=== Provided data ===
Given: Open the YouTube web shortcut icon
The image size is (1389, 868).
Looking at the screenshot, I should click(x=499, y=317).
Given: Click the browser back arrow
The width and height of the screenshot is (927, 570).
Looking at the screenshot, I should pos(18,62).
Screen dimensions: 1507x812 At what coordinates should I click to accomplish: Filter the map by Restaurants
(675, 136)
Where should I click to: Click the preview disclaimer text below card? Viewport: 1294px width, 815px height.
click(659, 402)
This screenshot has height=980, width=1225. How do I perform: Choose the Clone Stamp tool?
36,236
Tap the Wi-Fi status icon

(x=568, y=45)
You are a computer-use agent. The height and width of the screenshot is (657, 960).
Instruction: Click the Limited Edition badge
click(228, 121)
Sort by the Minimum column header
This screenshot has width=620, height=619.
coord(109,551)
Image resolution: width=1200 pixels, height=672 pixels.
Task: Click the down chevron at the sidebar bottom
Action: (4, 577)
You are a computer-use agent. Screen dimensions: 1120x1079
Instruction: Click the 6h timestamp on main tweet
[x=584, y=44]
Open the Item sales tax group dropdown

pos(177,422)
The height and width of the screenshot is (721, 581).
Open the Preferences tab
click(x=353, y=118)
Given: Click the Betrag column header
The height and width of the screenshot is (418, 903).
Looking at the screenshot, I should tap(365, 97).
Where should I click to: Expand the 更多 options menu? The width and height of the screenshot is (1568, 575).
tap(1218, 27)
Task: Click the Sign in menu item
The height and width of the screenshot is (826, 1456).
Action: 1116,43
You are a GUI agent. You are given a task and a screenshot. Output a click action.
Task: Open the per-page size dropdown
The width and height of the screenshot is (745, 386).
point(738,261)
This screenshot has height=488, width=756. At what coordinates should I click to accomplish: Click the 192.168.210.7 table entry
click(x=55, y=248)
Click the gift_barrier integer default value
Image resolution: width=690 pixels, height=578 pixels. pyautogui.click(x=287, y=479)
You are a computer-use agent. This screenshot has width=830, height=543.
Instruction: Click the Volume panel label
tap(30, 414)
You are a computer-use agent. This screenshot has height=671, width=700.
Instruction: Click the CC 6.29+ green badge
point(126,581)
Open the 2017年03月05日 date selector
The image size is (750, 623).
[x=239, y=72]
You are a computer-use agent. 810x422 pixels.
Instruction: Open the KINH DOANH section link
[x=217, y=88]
===
Task prompt -> All the entries above must be repeated exactly as they were given.

The answer ->
Given: Open the YouTube web shortcut icon
The image size is (1389, 868).
Looking at the screenshot, I should click(x=499, y=317).
Given: Click the browser back arrow
The width and height of the screenshot is (927, 570).
Looking at the screenshot, I should pos(18,62).
Screen dimensions: 1507x812 At what coordinates should I click to accomplish: Filter the map by Restaurants
(675, 136)
Where should I click to: Click the preview disclaimer text below card? Viewport: 1294px width, 815px height.
click(659, 402)
This screenshot has height=980, width=1225. How do I perform: Choose the Clone Stamp tool?
36,236
Tap the Wi-Fi status icon

(x=568, y=45)
You are a computer-use agent. The height and width of the screenshot is (657, 960).
Instruction: Click the Limited Edition badge
click(228, 121)
Sort by the Minimum column header
This screenshot has width=620, height=619.
coord(109,551)
Image resolution: width=1200 pixels, height=672 pixels.
Task: Click the down chevron at the sidebar bottom
Action: (4, 577)
You are a computer-use agent. Screen dimensions: 1120x1079
Instruction: Click the 6h timestamp on main tweet
[x=584, y=44]
Open the Item sales tax group dropdown

pos(177,422)
The height and width of the screenshot is (721, 581).
Open the Preferences tab
click(x=353, y=118)
Given: Click the Betrag column header
The height and width of the screenshot is (418, 903).
Looking at the screenshot, I should tap(365, 97).
Where should I click to: Expand the 更多 options menu? The width and height of the screenshot is (1568, 575).
tap(1218, 27)
Task: Click the Sign in menu item
The height and width of the screenshot is (826, 1456).
Action: 1116,43
You are a GUI agent. You are given a task and a screenshot. Output a click action.
Task: Open the per-page size dropdown
The width and height of the screenshot is (745, 386).
point(738,261)
This screenshot has height=488, width=756. At what coordinates should I click to accomplish: Click the 192.168.210.7 table entry
click(x=55, y=248)
Click the gift_barrier integer default value
Image resolution: width=690 pixels, height=578 pixels. pyautogui.click(x=287, y=479)
You are a computer-use agent. This screenshot has width=830, height=543.
Instruction: Click the Volume panel label
tap(30, 414)
You are a computer-use agent. This screenshot has height=671, width=700.
Instruction: Click the CC 6.29+ green badge
point(126,581)
Open the 2017年03月05日 date selector
The image size is (750, 623).
[x=239, y=72]
You are a computer-use agent. 810x422 pixels.
Instruction: Open the KINH DOANH section link
[x=217, y=88]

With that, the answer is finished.